Samuel Benson wrote:

> Version 2 does as follows:
> 
> [1]: Corrects endianness on issues by using native BGR to RGB conversion
> [2]: Uses DisplayState accessors for obtaining graphics context
> information, which
> [3]: Removes now unused variables, and
> [4]: Allows reading of varying color modes (32bit/24/16), and converting
> to native colorspace
> [5]: Attempts to keep itself centered on screen (as opposed to bottom
> right, which immediately
>      goes off screen after bios load) on context changes (window resizes)
> 
> Testing working on i386 (gentoo, Windows 2000) and PPC (debian) guests
> on PPC and x86 Macs.
> 
> In regards to [4], Windows 2000 displays fine on quick tests, but on the
> lowest setting
> I could test, 16bit color depth at 4bpp, colors are slightly off.

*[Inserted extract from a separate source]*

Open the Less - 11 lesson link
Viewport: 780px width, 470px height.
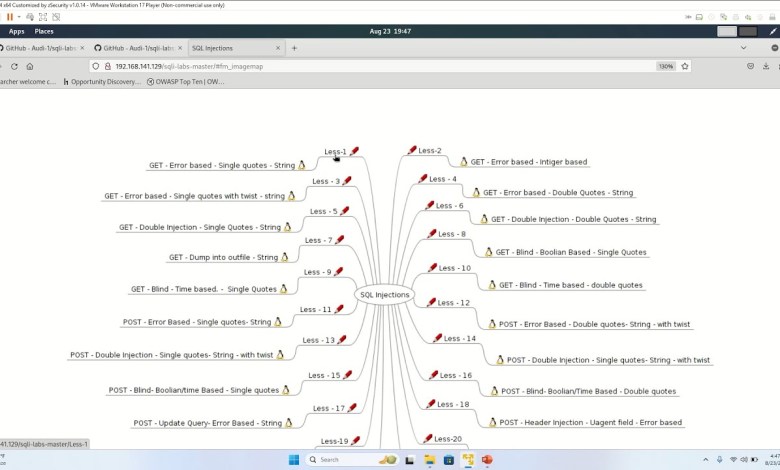[x=315, y=310]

I used
> gentoo
> install-x86-minimal-2008.0 in framebuffer mode to test above setting;
> the usual grey text is
> now blue, and Tux appears to be BGR shifted. I do not know if previous
> code worked at such
> a low color setting.
> 
> Signed-off-by: Samuel Benson <address@hidden>

This patch looks fine to me: it uses the new interface the way it is
supposed to be used.

However if you are seeing some color problems you may still have few
bugs in the cocoa color conversion code.
To help you track them down, I'll explain a little bit more the pixel
formats that the graphic card exposes to cocoa, no matter what the host
endianness is:

- 24 bits depth, 32 bits per pixel (8888)
- 16 bits depth, 16 bits per pixel (565)

usually the pixel format is RGB, look at
console.c:qemu_default_pixelformat to have the details.
There is just one exception: if the guest endianness differs from the
host endianness and the guest native color depth is 24 bits with 32 bits
per pixels, then these masks are used instead:
console.c:qemu_different_endianness_pixelformat.
You'll probably never see this latter case in your tests, so you can
just ignore it for the moment.

Did you do the blue shifted Tux test on a ppc Mac? If so my guess is
that you have to call kCGImageAlphaNoneSkipLast instead of
kCGImageAlphaNoneSkipFirst because the format exposed by the graphic
card is already converted into big endian.